I had to get a cup of coffee and since I took the time to do that I also got a muffin. The ocean was inviting, so I sat on the deck looking at the potential sunrise drinking my coffee. No spectacular sunrise so I fired up the laptop to write my article and could not remember what I was going to write.
Nobody was up and nothing to do, so I went back to bed. Stared at the ceiling for a half an hour with eyes wide open. This is depressing. Decided to get up again, and headed for the coffee maker. This all seemed very familiar.

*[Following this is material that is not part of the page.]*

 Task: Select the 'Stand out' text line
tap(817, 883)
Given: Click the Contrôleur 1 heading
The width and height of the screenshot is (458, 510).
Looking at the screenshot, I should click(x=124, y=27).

I sat out on the deck drinking my coffee thinking about what I could do. By the end of cup one, I was wondering why I had to be doing something all the time. Then it occurred to me that there was plenty to do. The problem was there was not anything that I wanted to do. In fact, I could create a lot of things to do. So here I sit staring at the ocean wondering, what is it that I would like to do. The first thing that came to mind was sitting on the deck, ocean front, drinking a cup of coffee. This is vacation, perhaps I am overthinking this stuff. Going for my last cup of coffee – I swear.